Data records Start Marker

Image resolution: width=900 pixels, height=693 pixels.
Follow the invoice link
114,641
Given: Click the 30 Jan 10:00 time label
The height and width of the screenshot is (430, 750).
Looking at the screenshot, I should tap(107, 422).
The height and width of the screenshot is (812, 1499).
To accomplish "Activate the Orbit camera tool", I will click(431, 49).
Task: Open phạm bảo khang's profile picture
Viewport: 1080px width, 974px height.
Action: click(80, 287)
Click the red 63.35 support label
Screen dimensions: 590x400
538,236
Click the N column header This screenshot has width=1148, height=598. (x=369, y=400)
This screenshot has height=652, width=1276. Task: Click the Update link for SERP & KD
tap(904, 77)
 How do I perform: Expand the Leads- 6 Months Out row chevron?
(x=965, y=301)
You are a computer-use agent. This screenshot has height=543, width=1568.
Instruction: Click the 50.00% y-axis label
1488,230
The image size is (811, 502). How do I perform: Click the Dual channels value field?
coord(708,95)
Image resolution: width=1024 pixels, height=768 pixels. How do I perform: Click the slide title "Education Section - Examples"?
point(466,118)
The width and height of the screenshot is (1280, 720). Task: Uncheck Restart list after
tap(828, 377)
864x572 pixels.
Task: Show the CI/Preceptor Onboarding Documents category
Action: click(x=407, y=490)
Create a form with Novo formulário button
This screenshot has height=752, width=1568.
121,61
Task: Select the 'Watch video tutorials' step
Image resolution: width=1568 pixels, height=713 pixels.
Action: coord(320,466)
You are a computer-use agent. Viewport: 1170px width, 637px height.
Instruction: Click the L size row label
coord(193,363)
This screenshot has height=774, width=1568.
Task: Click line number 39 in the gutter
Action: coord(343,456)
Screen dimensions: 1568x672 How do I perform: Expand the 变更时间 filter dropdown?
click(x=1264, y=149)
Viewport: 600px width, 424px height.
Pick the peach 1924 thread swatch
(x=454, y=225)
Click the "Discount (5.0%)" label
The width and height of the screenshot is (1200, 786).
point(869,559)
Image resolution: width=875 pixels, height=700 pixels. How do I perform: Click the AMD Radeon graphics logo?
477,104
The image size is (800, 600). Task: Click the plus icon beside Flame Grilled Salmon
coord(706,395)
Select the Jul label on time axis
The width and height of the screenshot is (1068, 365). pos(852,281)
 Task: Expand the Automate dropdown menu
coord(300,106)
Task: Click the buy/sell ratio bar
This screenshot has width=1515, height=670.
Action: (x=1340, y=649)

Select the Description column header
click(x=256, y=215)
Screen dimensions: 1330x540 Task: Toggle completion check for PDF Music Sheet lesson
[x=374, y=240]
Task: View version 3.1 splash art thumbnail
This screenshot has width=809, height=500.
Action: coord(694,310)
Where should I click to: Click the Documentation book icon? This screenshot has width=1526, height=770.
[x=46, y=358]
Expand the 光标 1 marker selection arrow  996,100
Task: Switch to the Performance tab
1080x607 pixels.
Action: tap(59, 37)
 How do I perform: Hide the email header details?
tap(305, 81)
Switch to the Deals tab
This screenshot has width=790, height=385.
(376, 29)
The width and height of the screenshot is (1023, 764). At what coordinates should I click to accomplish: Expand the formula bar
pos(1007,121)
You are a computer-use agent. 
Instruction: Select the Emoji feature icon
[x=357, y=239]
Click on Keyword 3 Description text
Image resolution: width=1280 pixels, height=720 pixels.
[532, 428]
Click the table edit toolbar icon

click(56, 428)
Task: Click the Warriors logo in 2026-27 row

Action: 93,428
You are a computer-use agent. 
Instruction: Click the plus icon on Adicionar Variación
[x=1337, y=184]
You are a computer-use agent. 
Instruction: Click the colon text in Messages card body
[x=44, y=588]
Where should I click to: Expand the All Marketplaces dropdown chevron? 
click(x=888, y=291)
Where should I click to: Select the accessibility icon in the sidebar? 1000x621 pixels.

Data records End Marker

● **Prompt**
Exactly reproduce the lines that run from the line with "Instruction: Click the plus" through the last line of the records, inclusive.

● **Output of the task**
Instruction: Click the plus icon on Adicionar Variación
[x=1337, y=184]
You are a computer-use agent. 
Instruction: Click the colon text in Messages card body
[x=44, y=588]
Where should I click to: Expand the All Marketplaces dropdown chevron? 
click(x=888, y=291)
Where should I click to: Select the accessibility icon in the sidebar? 1000x621 pixels.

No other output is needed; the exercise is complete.